- **Written exercise**:
Can you print the material below verbatim, every line in its original order and unchanged?

- **Stored rows**:
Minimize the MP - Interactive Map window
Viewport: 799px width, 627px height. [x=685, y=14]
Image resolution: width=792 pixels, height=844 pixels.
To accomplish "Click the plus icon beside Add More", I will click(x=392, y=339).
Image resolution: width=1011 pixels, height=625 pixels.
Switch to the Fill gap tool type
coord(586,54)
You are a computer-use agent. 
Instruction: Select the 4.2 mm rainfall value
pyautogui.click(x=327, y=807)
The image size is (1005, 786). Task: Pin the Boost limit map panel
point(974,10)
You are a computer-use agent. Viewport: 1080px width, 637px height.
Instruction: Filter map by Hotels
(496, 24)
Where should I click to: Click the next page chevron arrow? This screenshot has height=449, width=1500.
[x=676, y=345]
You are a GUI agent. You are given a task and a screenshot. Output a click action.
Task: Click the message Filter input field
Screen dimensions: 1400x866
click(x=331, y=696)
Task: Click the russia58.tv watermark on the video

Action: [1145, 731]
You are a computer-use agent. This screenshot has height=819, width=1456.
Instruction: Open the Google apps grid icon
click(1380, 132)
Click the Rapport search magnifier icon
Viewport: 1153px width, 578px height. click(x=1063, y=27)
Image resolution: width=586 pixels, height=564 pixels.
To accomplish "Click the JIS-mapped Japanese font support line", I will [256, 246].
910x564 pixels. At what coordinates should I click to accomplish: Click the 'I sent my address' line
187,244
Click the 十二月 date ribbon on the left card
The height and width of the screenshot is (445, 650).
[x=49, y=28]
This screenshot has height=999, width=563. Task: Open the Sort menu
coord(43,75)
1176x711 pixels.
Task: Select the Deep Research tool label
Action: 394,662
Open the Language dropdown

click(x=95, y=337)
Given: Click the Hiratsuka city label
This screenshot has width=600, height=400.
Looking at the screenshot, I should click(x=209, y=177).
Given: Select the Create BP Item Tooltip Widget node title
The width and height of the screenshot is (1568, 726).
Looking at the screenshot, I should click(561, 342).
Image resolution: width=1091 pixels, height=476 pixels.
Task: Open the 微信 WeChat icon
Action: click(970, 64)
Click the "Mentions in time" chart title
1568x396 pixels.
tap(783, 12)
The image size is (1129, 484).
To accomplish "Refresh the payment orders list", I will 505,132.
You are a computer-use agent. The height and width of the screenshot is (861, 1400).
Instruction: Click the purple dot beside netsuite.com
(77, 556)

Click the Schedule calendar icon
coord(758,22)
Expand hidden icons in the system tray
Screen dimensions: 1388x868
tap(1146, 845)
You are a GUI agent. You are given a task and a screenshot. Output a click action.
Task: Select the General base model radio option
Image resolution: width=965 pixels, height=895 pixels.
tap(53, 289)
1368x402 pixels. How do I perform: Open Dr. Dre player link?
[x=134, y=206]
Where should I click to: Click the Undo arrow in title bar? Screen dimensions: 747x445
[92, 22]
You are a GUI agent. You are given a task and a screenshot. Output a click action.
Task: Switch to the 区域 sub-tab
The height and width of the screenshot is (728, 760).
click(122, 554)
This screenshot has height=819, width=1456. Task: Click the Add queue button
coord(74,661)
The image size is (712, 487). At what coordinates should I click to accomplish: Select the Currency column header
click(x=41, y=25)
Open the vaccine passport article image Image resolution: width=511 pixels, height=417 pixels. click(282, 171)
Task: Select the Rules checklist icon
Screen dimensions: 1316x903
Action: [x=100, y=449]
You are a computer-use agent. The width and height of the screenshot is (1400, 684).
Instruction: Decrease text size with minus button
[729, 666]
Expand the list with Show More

- **Final result**:
Minimize the MP - Interactive Map window
Viewport: 799px width, 627px height. [x=685, y=14]
Image resolution: width=792 pixels, height=844 pixels.
To accomplish "Click the plus icon beside Add More", I will click(x=392, y=339).
Image resolution: width=1011 pixels, height=625 pixels.
Switch to the Fill gap tool type
coord(586,54)
You are a computer-use agent. 
Instruction: Select the 4.2 mm rainfall value
pyautogui.click(x=327, y=807)
The image size is (1005, 786). Task: Pin the Boost limit map panel
point(974,10)
You are a computer-use agent. Viewport: 1080px width, 637px height.
Instruction: Filter map by Hotels
(496, 24)
Where should I click to: Click the next page chevron arrow? This screenshot has height=449, width=1500.
[x=676, y=345]
You are a GUI agent. You are given a task and a screenshot. Output a click action.
Task: Click the message Filter input field
Screen dimensions: 1400x866
click(x=331, y=696)
Task: Click the russia58.tv watermark on the video

Action: [1145, 731]
You are a computer-use agent. This screenshot has height=819, width=1456.
Instruction: Open the Google apps grid icon
click(1380, 132)
Click the Rapport search magnifier icon
Viewport: 1153px width, 578px height. click(x=1063, y=27)
Image resolution: width=586 pixels, height=564 pixels.
To accomplish "Click the JIS-mapped Japanese font support line", I will [256, 246].
910x564 pixels. At what coordinates should I click to accomplish: Click the 'I sent my address' line
187,244
Click the 十二月 date ribbon on the left card
The height and width of the screenshot is (445, 650).
[x=49, y=28]
This screenshot has height=999, width=563. Task: Open the Sort menu
coord(43,75)
1176x711 pixels.
Task: Select the Deep Research tool label
Action: 394,662
Open the Language dropdown

click(x=95, y=337)
Given: Click the Hiratsuka city label
This screenshot has width=600, height=400.
Looking at the screenshot, I should click(x=209, y=177).
Given: Select the Create BP Item Tooltip Widget node title
The width and height of the screenshot is (1568, 726).
Looking at the screenshot, I should click(561, 342).
Image resolution: width=1091 pixels, height=476 pixels.
Task: Open the 微信 WeChat icon
Action: click(970, 64)
Click the "Mentions in time" chart title
1568x396 pixels.
tap(783, 12)
The image size is (1129, 484).
To accomplish "Refresh the payment orders list", I will 505,132.
You are a computer-use agent. The height and width of the screenshot is (861, 1400).
Instruction: Click the purple dot beside netsuite.com
(77, 556)

Click the Schedule calendar icon
coord(758,22)
Expand hidden icons in the system tray
Screen dimensions: 1388x868
tap(1146, 845)
You are a GUI agent. You are given a task and a screenshot. Output a click action.
Task: Select the General base model radio option
Image resolution: width=965 pixels, height=895 pixels.
tap(53, 289)
1368x402 pixels. How do I perform: Open Dr. Dre player link?
[x=134, y=206]
Where should I click to: Click the Undo arrow in title bar? Screen dimensions: 747x445
[92, 22]
You are a GUI agent. You are given a task and a screenshot. Output a click action.
Task: Switch to the 区域 sub-tab
The height and width of the screenshot is (728, 760).
click(122, 554)
This screenshot has height=819, width=1456. Task: Click the Add queue button
coord(74,661)
The image size is (712, 487). At what coordinates should I click to accomplish: Select the Currency column header
click(x=41, y=25)
Open the vaccine passport article image Image resolution: width=511 pixels, height=417 pixels. click(282, 171)
Task: Select the Rules checklist icon
Screen dimensions: 1316x903
Action: [x=100, y=449]
You are a computer-use agent. The width and height of the screenshot is (1400, 684).
Instruction: Decrease text size with minus button
[729, 666]
Expand the list with Show More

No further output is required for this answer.